总结教师和教室的逻辑是完全一样的。 而不是生成一个(键,值)对,其中IntWritable中的值,您可以将值设置为文本,您将在其中附加所有总和。否则,您可以定义自己的Writable类,该类将包含三个整数(学生,教师,教室)。

同样适用于地图阶段的值;而不是IntWritable,提供一个Text(您感兴趣的字段的连接以及您将在reduce阶段中解析的字段),或者自定义Writable类。

我认为你已经有了聚合(求和)计数的逻辑,因为它与学生完全一样。

答案 2 :(得分:0)

你可以试试这个。
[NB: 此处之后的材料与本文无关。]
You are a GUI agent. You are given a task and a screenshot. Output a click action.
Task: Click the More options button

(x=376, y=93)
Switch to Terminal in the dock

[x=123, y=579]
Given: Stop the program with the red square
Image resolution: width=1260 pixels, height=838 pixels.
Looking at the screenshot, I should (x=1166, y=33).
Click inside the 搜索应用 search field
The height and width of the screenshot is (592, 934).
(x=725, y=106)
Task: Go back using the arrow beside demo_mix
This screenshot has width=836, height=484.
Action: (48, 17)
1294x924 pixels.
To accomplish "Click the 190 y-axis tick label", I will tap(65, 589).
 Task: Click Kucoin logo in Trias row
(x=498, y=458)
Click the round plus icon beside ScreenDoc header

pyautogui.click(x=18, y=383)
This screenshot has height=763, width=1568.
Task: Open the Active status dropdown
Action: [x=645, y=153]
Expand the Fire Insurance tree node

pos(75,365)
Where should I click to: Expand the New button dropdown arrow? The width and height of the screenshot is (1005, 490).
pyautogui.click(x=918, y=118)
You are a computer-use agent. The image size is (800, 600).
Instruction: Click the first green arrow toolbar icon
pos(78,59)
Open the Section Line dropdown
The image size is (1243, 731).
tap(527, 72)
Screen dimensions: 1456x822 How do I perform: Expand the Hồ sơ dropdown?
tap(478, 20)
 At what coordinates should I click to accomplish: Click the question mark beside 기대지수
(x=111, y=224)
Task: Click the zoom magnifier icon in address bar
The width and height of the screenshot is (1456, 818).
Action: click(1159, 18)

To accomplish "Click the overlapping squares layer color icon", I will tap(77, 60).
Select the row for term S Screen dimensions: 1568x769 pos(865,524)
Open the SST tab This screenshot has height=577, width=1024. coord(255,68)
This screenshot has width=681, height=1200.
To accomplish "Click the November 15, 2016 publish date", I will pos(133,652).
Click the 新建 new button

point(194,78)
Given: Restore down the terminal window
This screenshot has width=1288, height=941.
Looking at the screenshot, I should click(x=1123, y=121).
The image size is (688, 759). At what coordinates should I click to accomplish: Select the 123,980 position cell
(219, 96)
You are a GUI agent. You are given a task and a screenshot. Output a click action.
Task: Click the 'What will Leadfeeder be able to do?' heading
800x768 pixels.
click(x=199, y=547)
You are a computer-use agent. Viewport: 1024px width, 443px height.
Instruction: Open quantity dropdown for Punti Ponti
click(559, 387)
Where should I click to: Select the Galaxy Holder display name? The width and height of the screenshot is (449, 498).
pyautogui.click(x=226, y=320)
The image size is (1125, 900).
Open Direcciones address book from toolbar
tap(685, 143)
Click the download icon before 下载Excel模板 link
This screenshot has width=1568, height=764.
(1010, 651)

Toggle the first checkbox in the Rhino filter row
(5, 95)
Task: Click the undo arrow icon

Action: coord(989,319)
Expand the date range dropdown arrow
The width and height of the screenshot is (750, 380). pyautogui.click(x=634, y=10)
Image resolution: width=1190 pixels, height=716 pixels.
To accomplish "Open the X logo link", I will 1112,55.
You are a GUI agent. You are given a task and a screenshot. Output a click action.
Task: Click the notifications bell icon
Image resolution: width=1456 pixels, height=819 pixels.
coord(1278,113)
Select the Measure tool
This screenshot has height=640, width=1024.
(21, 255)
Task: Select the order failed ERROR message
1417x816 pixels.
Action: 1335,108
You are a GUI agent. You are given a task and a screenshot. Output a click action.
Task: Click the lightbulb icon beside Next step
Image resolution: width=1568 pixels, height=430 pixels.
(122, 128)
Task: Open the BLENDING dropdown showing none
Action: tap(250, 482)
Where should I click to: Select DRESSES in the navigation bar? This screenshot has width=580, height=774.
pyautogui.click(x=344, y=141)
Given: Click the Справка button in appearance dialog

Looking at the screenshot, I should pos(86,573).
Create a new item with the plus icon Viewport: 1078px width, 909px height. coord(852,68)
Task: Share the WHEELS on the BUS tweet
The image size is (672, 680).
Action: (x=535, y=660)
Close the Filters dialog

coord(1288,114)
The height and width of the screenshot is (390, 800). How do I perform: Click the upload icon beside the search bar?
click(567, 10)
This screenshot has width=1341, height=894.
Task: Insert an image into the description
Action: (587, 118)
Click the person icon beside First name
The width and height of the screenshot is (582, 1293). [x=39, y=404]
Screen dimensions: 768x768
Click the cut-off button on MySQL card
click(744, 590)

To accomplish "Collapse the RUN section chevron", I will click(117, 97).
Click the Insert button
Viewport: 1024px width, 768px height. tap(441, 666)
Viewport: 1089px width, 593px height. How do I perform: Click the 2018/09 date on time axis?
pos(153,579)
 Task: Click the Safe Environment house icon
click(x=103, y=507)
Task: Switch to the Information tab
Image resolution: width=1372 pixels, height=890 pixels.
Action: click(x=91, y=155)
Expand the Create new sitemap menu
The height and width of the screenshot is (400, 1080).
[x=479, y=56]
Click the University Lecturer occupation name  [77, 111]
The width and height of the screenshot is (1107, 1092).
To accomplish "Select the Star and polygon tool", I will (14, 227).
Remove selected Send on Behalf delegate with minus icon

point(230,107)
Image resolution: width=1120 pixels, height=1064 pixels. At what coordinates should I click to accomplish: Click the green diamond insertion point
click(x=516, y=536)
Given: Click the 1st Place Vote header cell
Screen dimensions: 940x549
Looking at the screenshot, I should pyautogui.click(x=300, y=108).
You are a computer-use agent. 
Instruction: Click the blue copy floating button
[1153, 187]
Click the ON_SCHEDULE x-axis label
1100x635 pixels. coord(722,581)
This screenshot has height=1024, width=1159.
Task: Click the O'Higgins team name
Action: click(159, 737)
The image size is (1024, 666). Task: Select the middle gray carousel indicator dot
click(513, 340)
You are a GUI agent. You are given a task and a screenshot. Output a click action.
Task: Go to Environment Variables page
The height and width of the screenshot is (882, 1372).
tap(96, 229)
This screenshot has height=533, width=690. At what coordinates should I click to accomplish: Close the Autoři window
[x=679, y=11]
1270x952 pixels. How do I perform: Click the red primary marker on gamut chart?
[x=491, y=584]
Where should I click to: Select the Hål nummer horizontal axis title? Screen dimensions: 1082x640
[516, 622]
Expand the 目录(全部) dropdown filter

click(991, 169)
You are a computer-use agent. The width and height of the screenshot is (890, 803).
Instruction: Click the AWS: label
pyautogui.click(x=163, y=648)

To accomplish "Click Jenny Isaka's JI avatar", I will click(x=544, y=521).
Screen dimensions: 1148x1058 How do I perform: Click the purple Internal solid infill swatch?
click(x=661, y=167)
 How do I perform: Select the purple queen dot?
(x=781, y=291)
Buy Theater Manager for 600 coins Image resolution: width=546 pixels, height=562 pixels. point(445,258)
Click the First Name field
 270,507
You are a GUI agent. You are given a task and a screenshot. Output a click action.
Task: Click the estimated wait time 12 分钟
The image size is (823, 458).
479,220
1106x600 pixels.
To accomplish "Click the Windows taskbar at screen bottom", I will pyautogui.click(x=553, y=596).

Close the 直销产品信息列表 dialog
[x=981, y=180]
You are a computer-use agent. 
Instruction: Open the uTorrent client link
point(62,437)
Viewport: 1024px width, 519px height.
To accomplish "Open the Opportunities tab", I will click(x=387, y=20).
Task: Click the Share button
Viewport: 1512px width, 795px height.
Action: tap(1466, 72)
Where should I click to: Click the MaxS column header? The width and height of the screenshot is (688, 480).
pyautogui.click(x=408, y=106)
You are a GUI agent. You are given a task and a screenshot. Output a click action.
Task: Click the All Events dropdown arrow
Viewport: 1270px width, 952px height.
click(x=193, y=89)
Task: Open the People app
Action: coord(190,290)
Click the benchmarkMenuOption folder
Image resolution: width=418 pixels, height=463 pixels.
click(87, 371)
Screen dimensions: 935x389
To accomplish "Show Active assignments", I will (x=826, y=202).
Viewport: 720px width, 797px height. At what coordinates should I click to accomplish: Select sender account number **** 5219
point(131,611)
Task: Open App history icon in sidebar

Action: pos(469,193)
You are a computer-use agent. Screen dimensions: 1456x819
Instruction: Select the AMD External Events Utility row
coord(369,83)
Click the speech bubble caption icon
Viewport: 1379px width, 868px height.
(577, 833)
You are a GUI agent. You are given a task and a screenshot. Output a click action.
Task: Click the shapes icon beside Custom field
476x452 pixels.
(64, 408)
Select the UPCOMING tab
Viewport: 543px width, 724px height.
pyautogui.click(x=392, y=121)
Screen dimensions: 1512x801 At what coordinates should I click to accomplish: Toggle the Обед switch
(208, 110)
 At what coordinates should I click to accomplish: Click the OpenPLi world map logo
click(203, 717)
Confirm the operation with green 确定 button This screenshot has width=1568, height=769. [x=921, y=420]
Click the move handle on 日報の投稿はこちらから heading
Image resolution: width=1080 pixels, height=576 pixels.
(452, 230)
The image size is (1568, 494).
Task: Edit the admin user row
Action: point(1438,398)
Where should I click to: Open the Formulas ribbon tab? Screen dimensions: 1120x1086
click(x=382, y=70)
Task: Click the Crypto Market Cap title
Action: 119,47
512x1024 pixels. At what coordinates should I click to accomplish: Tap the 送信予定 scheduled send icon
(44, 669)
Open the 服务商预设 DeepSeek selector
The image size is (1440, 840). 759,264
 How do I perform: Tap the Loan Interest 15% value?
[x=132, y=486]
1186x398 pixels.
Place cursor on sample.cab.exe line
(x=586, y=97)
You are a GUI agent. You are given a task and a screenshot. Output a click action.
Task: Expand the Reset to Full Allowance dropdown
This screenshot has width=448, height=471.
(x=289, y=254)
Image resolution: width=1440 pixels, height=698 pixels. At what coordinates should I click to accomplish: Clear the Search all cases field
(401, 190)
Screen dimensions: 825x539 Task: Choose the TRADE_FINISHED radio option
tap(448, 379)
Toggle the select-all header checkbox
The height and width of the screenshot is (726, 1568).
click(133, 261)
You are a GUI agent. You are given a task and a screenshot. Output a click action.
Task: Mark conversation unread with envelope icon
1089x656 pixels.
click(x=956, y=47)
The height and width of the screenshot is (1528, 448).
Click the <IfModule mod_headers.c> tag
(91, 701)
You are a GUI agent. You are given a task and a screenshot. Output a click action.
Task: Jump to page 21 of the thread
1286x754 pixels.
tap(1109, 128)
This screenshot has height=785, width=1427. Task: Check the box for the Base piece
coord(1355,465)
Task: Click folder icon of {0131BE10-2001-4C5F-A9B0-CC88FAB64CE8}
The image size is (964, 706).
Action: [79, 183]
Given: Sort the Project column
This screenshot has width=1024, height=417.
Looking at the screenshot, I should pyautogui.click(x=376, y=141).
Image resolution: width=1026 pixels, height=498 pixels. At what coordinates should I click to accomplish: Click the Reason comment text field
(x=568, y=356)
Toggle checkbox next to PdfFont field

我能够得到输出。

映射器代码

import java.io.IOException;


import org.apache.hadoop.io.LongWritable;
import org.apache.hadoop.io.Text;
import org.apache.hadoop.mapreduce.Mapper;


public class Exercisemapper extends Mapper<LongWritable,Text,Text,Text>
{
    public void map(LongWritable key,Text value,Context context) throws IOException,InterruptedException
    {
        String orig_val=value.toString();
        String[] orig_val1=orig_val.split(",");
        String state_val=orig_val1[0];
        String other_counts=orig_val1[2]+","+orig_val1[3]+","+orig_val1[4];
        context.write(new Text(state_val),new Text(other_counts));
    }


}

减速机代码:

import java.io.IOException;
import java.util.HashMap;
import java.util.Map;
import org.apache.hadoop.io.Text;
import org.apache.hadoop.mapreduce.Reducer;

public class ExerciseReducer extends Reducer<Text,Text,Text,Text> 
{
    public void reduce(Text key,Iterable<Text> value,Context context) throws IOException,InterruptedException
    {
        Map<Integer,Integer> mymap=new HashMap<Integer,Integer>();
        StringBuilder sb=new StringBuilder();
        int myval=0;
        for(Text s:value)
        {
            String comma_values=s.toString();
            String[] comma_values_arr=comma_values.split(",");
            for(int i=0;i<comma_values_arr.length;i++)
            {
                if(mymap.get(i)==null)
                mymap.put(i,Integer.parseInt(comma_values_arr[i]));
                else
                {
                 myval=mymap.get(i)+Integer.parseInt(comma_values_arr[i]);
                 mymap.put(i,myval);
                }
            }
        }
        for(Integer finalval:mymap.values())
        {

            sb.append(finalval.toString());
            sb.append("\t");
        }
        context.write(key,new Text(sb.toString().replaceAll("\t$","")));        
    }
}

驱动程序代码

import org.apache.hadoop.fs.Path;
import org.apache.hadoop.io.Text;
import org.apache.hadoop.mapreduce.Job;
import org.apache.hadoop.mapreduce.lib.input.FileInputFormat;
import org.apache.hadoop.mapreduce.lib.output.FileOutputFormat;


public class ExerciseDriver {
    public static void main(String args[]) throws Exception
    {
        if(args.length!=2)
            {
            System.err.println("Usage: Worddrivernewapi <input path> <output path>");
            System.exit(-1);
            }
        Job job=new Job();

        job.setJarByClass(ExerciseDriver.class);
        job.setJobName("ExerciseDriver");

        FileInputFormat.addInputPath(job,new Path(args[0]));
        FileOutputFormat.setOutputPath(job,new Path(args[1]));

        job.setMapperClass(Exercisemapper.class);

        job.setReducerClass(ExerciseReducer.class);


        job.setOutputKeyClass(Text.class);
        job.setOutputValueClass(Text.class);
        job.setNumReduceTasks(1);
        System.exit(job.waitForCompletion(true) ? 0 : 1);

    }

}

并且在驱动程序代码中将reducer的数量设置为1。